• [EXERCISE DESCRIPTION]:
All lines in the records below that hold "photo" are to be shown.

==== INFORMATION

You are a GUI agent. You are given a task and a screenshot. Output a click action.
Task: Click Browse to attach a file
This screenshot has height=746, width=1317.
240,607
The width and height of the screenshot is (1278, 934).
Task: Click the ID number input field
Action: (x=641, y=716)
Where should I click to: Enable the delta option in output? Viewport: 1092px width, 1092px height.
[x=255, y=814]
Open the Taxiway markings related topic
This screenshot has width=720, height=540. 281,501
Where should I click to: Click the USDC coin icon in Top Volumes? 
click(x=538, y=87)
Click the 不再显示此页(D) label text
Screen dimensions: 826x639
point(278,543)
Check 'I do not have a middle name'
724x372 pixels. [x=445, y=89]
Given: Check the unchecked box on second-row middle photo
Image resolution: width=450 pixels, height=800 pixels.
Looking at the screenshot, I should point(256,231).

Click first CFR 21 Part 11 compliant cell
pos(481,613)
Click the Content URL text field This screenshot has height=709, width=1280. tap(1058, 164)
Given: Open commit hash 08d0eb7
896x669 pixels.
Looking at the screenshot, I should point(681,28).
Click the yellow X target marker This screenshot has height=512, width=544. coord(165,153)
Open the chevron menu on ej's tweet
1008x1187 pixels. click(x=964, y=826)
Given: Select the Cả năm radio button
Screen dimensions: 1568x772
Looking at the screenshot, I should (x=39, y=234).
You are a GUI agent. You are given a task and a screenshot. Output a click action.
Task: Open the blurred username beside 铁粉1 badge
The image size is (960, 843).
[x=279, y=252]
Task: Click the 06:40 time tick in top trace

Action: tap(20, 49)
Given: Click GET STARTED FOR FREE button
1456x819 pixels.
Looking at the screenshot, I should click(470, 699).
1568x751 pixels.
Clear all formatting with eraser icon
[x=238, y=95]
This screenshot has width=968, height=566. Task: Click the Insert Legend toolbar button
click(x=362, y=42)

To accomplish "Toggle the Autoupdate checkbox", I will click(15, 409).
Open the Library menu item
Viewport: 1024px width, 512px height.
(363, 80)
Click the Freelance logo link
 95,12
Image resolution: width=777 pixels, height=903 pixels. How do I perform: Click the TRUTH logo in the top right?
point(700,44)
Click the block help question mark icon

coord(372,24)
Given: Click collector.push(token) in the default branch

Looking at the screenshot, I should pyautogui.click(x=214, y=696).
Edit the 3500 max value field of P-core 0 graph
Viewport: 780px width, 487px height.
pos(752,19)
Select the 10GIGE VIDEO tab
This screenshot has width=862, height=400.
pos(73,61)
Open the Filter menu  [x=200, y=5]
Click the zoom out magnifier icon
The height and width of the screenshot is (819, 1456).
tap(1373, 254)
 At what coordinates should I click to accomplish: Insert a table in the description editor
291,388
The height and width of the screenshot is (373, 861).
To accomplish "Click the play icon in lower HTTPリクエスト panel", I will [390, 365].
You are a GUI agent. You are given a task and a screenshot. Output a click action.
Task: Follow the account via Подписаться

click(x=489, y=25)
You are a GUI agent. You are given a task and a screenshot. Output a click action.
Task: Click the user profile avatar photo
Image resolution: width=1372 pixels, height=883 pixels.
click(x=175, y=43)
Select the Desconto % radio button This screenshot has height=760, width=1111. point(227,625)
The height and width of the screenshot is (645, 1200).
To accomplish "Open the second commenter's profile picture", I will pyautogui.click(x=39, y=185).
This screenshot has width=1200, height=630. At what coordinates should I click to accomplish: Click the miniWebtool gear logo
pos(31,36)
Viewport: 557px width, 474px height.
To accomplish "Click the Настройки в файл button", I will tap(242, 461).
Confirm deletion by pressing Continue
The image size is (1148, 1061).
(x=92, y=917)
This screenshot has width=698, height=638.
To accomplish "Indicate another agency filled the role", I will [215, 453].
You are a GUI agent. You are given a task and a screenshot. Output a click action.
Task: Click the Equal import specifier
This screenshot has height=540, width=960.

========

• [THE ANSWER]:
Given: Check the unchecked box on second-row middle photo
Task: Click the user profile avatar photo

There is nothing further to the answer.